An agreement is a contract if it is made for a lawful consideration and with a lawful object
(Sec.10).

Every agreement of which the object or consideration is unlawful is void. The consideration or
object is unlawful if it is (i) forbidden by law; (ii) if permitted, would defeat the provisions of law
(iii) fraudulent; (iv) implies injury to the person or property of another; (v) immoral; or (vi)
opposed to public policy. Ex:- (i) For Trading with enemy; (ii) Object which interferes with court
of justice; (iii) For promoting prostitution; (iv) In restraint of marriage; and (v) Opposed to public
policy.

Sec 24 Agreements void, if the consideration and object are unlawful in part.

An agreement is said to be opposed to public policy when it is harmful to public welfare. Public policy is
that principle of law which holds that no subject can lawfully do that which has a mischievous tendency
to be injurious to the interests of public, or which is against public good or public welfare.
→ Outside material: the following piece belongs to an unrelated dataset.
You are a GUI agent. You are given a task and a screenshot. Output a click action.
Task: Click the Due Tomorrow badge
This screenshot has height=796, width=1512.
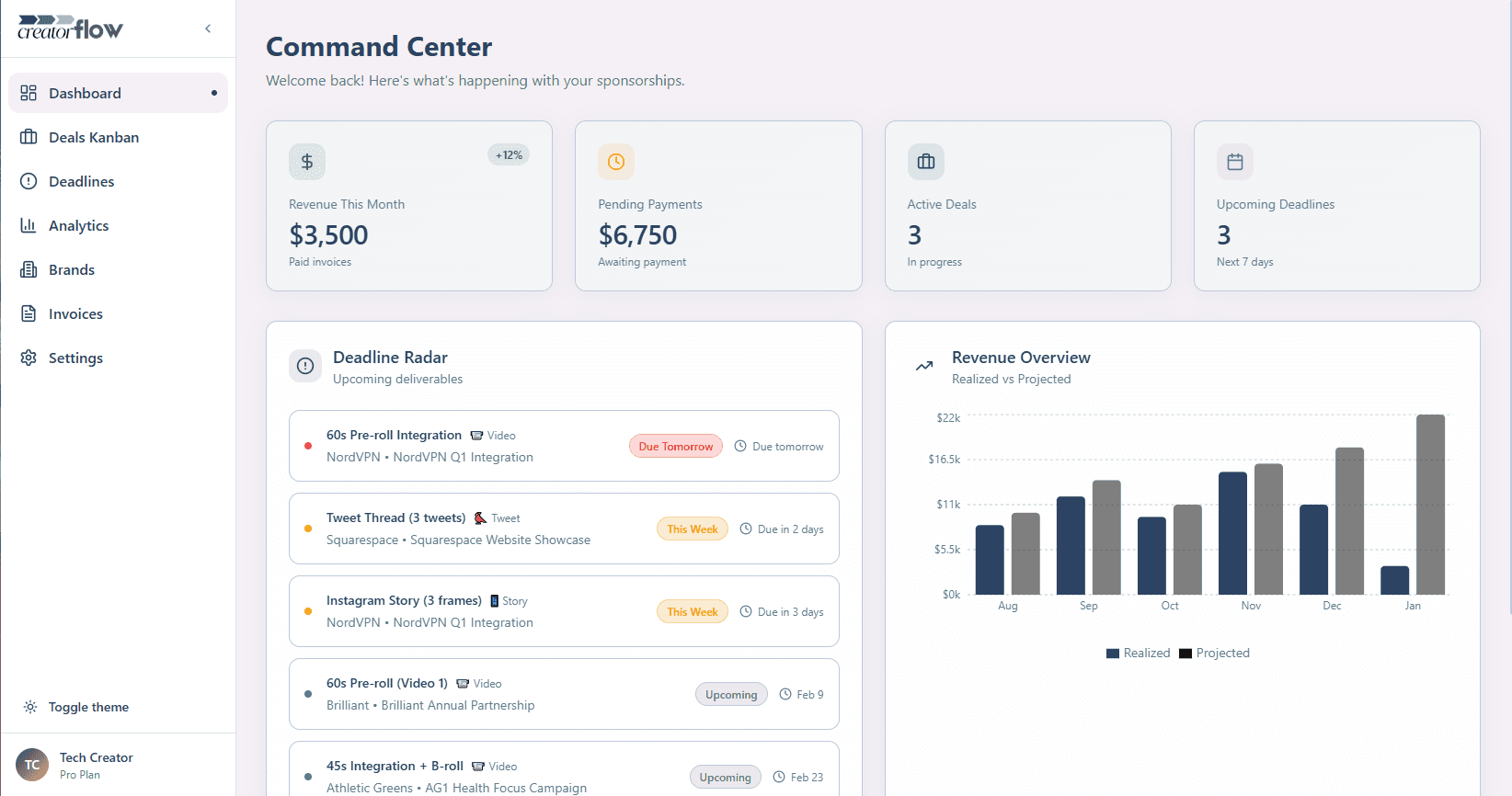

Ex: Agreements of trade with enemy, agreements to do a crime, agreements that interfere with
administration of justice, agreements in restraint of legal proceedings such as enforcement of justice,
limitation, trafficking in public offices, titles, agreements tending to create interest opposed to duty,
agreements restricting personal liberty and parental rights, agreements restraining marriage, trade,
marital duties, agreements to defraud creditors and trade and service contracts.